[SET EXERCISE] Rewrite the items starting at the line with "Open Background & Effects icon" and ending at the line with "I will pos(551,67).", changing "Multitasking" to "Task View" and leaving everything else unchanged.

═══ DATA SUPPLIED ═══

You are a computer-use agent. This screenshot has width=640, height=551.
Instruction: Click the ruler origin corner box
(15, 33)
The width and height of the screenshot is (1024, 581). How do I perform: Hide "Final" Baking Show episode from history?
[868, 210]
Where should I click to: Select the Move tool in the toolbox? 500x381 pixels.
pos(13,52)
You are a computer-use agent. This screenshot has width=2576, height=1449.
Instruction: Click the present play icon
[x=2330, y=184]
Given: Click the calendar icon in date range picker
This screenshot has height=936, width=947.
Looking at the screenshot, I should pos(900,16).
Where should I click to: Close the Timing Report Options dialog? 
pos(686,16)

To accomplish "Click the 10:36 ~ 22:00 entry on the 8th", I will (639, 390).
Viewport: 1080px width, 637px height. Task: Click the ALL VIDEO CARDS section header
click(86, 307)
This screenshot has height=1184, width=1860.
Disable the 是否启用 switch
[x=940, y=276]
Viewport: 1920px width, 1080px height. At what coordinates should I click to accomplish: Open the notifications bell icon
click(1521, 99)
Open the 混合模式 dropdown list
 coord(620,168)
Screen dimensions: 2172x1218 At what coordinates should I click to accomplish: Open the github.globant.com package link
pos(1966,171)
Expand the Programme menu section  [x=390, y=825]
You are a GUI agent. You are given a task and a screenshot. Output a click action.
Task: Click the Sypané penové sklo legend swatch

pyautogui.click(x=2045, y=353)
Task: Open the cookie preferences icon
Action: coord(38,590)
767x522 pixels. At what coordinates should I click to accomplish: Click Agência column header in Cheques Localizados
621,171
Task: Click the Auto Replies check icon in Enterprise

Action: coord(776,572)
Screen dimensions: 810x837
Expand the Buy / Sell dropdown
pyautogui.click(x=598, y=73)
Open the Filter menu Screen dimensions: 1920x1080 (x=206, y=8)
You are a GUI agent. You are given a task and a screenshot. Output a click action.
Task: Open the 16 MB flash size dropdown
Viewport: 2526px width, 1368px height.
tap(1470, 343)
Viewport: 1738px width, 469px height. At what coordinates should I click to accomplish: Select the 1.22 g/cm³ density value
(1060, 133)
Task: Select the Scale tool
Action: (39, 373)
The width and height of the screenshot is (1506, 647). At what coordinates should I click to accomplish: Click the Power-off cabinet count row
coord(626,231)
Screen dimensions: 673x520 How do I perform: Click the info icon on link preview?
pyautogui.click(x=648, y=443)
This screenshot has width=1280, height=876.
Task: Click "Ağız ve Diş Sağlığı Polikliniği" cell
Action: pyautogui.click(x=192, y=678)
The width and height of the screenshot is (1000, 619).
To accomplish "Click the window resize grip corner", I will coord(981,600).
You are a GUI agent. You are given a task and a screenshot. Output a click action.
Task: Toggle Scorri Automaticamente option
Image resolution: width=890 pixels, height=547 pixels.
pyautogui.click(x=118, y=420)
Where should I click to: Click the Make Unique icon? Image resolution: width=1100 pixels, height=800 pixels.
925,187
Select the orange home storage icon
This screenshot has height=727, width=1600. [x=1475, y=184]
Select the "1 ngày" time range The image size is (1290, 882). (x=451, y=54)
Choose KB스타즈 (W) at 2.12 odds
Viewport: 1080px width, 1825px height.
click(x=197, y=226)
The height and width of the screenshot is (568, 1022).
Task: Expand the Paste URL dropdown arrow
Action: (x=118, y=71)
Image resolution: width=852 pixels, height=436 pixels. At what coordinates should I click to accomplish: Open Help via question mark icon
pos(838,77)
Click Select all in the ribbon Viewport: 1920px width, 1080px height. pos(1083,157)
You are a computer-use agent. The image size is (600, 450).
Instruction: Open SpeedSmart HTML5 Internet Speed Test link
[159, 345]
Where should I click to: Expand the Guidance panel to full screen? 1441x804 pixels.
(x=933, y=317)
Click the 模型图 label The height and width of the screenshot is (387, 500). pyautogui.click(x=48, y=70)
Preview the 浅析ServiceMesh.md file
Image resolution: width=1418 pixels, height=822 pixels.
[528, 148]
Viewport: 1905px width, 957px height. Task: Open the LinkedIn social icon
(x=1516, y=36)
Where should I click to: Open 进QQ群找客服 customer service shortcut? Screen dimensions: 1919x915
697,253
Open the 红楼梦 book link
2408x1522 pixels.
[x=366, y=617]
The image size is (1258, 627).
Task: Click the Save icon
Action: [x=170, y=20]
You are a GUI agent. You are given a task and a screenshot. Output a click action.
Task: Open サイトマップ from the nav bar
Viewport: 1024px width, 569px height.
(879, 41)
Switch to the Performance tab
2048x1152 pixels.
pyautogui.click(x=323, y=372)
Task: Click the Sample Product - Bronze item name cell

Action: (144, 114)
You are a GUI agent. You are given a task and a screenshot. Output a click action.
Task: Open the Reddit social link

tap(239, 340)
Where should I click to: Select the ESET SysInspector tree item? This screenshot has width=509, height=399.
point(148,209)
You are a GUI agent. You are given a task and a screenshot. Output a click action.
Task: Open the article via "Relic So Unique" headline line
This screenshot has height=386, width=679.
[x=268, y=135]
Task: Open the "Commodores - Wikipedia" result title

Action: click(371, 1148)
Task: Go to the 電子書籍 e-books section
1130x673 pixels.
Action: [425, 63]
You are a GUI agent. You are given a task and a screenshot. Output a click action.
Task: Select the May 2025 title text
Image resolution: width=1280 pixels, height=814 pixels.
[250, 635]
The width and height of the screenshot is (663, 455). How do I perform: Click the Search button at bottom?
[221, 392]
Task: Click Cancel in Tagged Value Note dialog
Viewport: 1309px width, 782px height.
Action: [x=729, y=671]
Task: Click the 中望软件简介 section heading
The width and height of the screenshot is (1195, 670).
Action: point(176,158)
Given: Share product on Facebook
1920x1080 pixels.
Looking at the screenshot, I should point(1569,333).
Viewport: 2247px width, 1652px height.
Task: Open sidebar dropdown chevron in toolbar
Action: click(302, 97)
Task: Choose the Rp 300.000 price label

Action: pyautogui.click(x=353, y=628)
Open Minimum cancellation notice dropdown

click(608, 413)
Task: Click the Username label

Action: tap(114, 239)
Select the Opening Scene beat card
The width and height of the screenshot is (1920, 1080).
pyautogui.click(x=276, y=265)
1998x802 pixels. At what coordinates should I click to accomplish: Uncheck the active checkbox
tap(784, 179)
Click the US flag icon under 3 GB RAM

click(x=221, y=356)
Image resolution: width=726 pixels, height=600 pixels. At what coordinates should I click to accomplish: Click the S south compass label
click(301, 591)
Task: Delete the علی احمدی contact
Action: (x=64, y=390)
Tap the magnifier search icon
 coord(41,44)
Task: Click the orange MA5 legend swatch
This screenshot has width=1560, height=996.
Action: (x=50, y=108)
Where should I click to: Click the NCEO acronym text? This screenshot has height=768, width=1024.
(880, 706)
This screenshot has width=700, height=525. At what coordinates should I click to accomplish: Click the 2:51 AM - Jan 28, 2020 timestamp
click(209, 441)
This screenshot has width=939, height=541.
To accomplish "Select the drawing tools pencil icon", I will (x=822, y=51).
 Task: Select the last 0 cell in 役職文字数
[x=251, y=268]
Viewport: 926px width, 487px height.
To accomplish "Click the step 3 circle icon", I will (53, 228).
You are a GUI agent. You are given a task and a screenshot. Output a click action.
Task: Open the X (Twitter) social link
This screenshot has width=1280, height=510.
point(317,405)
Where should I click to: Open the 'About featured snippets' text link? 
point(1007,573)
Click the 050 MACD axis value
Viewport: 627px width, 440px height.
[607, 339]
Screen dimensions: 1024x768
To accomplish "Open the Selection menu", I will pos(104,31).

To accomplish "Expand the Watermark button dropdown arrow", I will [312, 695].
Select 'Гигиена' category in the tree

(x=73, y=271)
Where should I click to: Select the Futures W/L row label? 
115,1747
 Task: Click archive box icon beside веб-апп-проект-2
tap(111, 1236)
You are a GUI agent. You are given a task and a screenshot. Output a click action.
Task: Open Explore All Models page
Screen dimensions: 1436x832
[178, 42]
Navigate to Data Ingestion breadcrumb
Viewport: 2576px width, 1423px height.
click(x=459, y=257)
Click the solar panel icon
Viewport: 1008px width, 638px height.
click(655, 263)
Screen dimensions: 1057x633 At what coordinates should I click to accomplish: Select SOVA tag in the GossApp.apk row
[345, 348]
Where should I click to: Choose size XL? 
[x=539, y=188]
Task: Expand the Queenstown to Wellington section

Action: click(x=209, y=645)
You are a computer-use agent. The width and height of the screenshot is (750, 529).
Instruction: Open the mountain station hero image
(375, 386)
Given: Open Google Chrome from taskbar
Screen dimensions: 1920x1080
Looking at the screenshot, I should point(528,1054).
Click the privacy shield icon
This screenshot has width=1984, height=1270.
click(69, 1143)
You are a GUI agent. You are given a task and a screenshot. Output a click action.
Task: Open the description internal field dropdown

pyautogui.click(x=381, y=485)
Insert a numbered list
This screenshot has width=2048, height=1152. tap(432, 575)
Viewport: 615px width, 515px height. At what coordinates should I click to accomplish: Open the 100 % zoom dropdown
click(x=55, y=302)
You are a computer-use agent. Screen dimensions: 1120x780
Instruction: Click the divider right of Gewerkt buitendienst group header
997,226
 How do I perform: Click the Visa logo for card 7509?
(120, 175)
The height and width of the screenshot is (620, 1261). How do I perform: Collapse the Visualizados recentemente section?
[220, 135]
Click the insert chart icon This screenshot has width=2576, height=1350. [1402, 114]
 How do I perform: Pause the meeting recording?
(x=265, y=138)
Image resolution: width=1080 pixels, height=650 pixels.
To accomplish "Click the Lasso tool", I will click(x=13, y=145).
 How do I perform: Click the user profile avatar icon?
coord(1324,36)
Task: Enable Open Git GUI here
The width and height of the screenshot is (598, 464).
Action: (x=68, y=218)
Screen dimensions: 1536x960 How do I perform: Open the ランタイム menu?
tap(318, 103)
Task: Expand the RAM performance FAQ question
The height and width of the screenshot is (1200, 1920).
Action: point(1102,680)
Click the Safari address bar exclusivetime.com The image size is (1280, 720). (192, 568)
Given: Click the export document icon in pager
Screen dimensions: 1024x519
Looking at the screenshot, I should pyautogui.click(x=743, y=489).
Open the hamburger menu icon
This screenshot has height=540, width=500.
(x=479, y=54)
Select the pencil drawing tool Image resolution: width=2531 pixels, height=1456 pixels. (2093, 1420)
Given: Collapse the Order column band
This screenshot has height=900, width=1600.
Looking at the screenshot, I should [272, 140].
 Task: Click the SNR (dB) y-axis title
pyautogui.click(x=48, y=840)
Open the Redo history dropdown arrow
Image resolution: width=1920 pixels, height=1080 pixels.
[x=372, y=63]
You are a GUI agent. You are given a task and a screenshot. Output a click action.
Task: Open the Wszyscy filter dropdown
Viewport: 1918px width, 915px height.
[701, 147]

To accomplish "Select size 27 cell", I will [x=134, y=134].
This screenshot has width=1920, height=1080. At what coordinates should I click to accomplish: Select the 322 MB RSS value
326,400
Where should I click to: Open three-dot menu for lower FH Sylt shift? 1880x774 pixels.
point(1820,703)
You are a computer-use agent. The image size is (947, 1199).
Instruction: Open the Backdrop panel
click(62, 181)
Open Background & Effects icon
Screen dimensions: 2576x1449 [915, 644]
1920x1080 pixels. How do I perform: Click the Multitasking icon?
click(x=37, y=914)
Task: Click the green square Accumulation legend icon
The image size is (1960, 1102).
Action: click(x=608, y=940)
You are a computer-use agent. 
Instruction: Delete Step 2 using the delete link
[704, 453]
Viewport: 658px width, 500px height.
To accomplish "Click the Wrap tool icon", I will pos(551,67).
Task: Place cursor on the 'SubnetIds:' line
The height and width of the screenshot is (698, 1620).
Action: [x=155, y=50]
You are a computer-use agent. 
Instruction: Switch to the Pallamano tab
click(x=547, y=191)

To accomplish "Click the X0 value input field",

═══

[OUTPUT FOR THIS EXERCISE]
Open Background & Effects icon
Screen dimensions: 2576x1449 [915, 644]
1920x1080 pixels. How do I perform: Click the Task View icon?
click(x=37, y=914)
Task: Click the green square Accumulation legend icon
The image size is (1960, 1102).
Action: click(x=608, y=940)
You are a computer-use agent. 
Instruction: Delete Step 2 using the delete link
[704, 453]
Viewport: 658px width, 500px height.
To accomplish "Click the Wrap tool icon", I will pos(551,67).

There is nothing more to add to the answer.